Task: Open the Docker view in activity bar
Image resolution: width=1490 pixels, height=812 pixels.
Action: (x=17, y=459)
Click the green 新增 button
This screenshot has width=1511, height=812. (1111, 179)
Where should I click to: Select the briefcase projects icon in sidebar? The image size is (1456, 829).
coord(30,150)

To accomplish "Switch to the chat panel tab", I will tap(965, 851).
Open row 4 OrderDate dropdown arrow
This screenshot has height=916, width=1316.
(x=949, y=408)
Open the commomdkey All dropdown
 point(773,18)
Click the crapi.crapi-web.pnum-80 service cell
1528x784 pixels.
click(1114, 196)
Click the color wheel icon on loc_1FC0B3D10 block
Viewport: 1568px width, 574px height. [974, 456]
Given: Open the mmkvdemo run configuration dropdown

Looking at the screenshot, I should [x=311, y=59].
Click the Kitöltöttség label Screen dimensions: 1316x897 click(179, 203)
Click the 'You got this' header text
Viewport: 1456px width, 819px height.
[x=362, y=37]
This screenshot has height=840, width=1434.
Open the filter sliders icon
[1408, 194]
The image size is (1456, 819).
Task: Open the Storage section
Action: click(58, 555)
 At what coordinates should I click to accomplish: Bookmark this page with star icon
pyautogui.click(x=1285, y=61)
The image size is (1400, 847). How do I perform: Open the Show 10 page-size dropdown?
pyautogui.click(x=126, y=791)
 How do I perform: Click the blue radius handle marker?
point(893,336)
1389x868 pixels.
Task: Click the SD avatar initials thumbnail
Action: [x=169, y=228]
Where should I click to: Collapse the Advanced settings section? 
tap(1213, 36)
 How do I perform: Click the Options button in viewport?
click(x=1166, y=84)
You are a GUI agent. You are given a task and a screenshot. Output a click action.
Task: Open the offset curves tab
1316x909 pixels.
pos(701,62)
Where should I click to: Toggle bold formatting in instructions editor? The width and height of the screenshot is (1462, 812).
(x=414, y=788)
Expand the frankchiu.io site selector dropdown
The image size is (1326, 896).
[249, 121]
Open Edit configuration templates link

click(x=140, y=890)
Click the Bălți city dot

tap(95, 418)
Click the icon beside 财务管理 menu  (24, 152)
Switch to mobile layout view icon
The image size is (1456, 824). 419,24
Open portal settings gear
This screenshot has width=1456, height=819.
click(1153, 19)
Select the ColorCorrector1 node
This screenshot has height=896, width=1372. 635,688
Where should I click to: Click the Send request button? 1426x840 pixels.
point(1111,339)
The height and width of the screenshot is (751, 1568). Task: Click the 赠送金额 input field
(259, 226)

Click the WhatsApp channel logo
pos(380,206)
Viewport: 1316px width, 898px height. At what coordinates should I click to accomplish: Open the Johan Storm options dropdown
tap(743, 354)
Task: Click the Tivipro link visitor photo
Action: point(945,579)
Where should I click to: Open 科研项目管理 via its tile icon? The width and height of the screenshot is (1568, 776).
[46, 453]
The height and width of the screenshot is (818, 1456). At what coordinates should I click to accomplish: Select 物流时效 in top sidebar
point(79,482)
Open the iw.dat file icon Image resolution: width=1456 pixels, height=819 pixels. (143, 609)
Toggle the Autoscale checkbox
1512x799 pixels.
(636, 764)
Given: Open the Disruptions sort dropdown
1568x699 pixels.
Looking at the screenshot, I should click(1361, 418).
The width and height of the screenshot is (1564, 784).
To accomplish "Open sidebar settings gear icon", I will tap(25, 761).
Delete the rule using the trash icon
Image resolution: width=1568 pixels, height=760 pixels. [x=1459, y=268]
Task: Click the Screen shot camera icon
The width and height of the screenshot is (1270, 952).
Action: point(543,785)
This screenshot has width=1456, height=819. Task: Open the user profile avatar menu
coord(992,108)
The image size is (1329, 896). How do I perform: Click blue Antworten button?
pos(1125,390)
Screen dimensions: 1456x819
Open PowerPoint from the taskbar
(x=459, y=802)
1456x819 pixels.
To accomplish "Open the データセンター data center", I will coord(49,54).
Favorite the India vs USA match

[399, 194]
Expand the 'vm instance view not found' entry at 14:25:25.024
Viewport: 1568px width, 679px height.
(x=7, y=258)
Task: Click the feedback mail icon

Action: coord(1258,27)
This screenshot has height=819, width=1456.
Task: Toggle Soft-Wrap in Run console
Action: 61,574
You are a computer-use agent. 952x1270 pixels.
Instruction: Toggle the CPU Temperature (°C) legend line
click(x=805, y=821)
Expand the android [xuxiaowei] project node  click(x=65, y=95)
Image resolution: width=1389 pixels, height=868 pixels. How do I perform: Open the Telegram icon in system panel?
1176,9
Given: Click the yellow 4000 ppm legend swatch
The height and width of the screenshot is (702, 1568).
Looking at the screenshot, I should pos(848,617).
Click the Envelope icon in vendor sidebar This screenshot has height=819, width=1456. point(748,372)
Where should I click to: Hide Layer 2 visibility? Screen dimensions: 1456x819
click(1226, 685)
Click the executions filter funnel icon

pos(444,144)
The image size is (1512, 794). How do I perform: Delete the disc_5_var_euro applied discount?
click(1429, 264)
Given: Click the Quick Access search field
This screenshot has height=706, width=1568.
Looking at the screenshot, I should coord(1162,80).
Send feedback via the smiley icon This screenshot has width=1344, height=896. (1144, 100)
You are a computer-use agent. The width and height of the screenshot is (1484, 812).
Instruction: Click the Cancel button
------------------------
**Required action**
Would you reproduce the full listing without changing a single word?

**Expected answer**
Task: Open the Docker view in activity bar
Image resolution: width=1490 pixels, height=812 pixels.
Action: (x=17, y=459)
Click the green 新增 button
This screenshot has width=1511, height=812. (1111, 179)
Where should I click to: Select the briefcase projects icon in sidebar? The image size is (1456, 829).
coord(30,150)

To accomplish "Switch to the chat panel tab", I will tap(965, 851).
Open row 4 OrderDate dropdown arrow
This screenshot has height=916, width=1316.
(x=949, y=408)
Open the commomdkey All dropdown
 point(773,18)
Click the crapi.crapi-web.pnum-80 service cell
1528x784 pixels.
click(1114, 196)
Click the color wheel icon on loc_1FC0B3D10 block
Viewport: 1568px width, 574px height. [974, 456]
Given: Open the mmkvdemo run configuration dropdown

Looking at the screenshot, I should [x=311, y=59].
Click the Kitöltöttség label Screen dimensions: 1316x897 click(179, 203)
Click the 'You got this' header text
Viewport: 1456px width, 819px height.
[x=362, y=37]
This screenshot has height=840, width=1434.
Open the filter sliders icon
[1408, 194]
The image size is (1456, 819).
Task: Open the Storage section
Action: click(58, 555)
 At what coordinates should I click to accomplish: Bookmark this page with star icon
pyautogui.click(x=1285, y=61)
The image size is (1400, 847). How do I perform: Open the Show 10 page-size dropdown?
pyautogui.click(x=126, y=791)
 How do I perform: Click the blue radius handle marker?
point(893,336)
1389x868 pixels.
Task: Click the SD avatar initials thumbnail
Action: [x=169, y=228]
Where should I click to: Collapse the Advanced settings section? 
tap(1213, 36)
 How do I perform: Click the Options button in viewport?
click(x=1166, y=84)
You are a GUI agent. You are given a task and a screenshot. Output a click action.
Task: Open the offset curves tab
1316x909 pixels.
pos(701,62)
Where should I click to: Toggle bold formatting in instructions editor? The width and height of the screenshot is (1462, 812).
(x=414, y=788)
Expand the frankchiu.io site selector dropdown
The image size is (1326, 896).
[249, 121]
Open Edit configuration templates link

click(x=140, y=890)
Click the Bălți city dot

tap(95, 418)
Click the icon beside 财务管理 menu  (24, 152)
Switch to mobile layout view icon
The image size is (1456, 824). 419,24
Open portal settings gear
This screenshot has width=1456, height=819.
click(1153, 19)
Select the ColorCorrector1 node
This screenshot has height=896, width=1372. 635,688
Where should I click to: Click the Send request button? 1426x840 pixels.
point(1111,339)
The height and width of the screenshot is (751, 1568). Task: Click the 赠送金额 input field
(259, 226)

Click the WhatsApp channel logo
pos(380,206)
Viewport: 1316px width, 898px height. At what coordinates should I click to accomplish: Open the Johan Storm options dropdown
tap(743, 354)
Task: Click the Tivipro link visitor photo
Action: point(945,579)
Where should I click to: Open 科研项目管理 via its tile icon? The width and height of the screenshot is (1568, 776).
[46, 453]
The height and width of the screenshot is (818, 1456). At what coordinates should I click to accomplish: Select 物流时效 in top sidebar
point(79,482)
Open the iw.dat file icon Image resolution: width=1456 pixels, height=819 pixels. (143, 609)
Toggle the Autoscale checkbox
1512x799 pixels.
(636, 764)
Given: Open the Disruptions sort dropdown
1568x699 pixels.
Looking at the screenshot, I should click(1361, 418).
The width and height of the screenshot is (1564, 784).
To accomplish "Open sidebar settings gear icon", I will tap(25, 761).
Delete the rule using the trash icon
Image resolution: width=1568 pixels, height=760 pixels. [x=1459, y=268]
Task: Click the Screen shot camera icon
The width and height of the screenshot is (1270, 952).
Action: point(543,785)
This screenshot has width=1456, height=819. Task: Open the user profile avatar menu
coord(992,108)
The image size is (1329, 896). How do I perform: Click blue Antworten button?
pos(1125,390)
Screen dimensions: 1456x819
Open PowerPoint from the taskbar
(x=459, y=802)
1456x819 pixels.
To accomplish "Open the データセンター data center", I will coord(49,54).
Favorite the India vs USA match

[399, 194]
Expand the 'vm instance view not found' entry at 14:25:25.024
Viewport: 1568px width, 679px height.
(x=7, y=258)
Task: Click the feedback mail icon

Action: coord(1258,27)
This screenshot has height=819, width=1456.
Task: Toggle Soft-Wrap in Run console
Action: 61,574
You are a computer-use agent. 952x1270 pixels.
Instruction: Toggle the CPU Temperature (°C) legend line
click(x=805, y=821)
Expand the android [xuxiaowei] project node  click(x=65, y=95)
Image resolution: width=1389 pixels, height=868 pixels. How do I perform: Open the Telegram icon in system panel?
1176,9
Given: Click the yellow 4000 ppm legend swatch
The height and width of the screenshot is (702, 1568).
Looking at the screenshot, I should pos(848,617).
Click the Envelope icon in vendor sidebar This screenshot has height=819, width=1456. point(748,372)
Where should I click to: Hide Layer 2 visibility? Screen dimensions: 1456x819
click(1226, 685)
Click the executions filter funnel icon

pos(444,144)
The image size is (1512, 794). How do I perform: Delete the disc_5_var_euro applied discount?
click(1429, 264)
Given: Click the Quick Access search field
This screenshot has height=706, width=1568.
Looking at the screenshot, I should coord(1162,80).
Send feedback via the smiley icon This screenshot has width=1344, height=896. (1144, 100)
You are a computer-use agent. The width and height of the screenshot is (1484, 812).
Instruction: Click the Cancel button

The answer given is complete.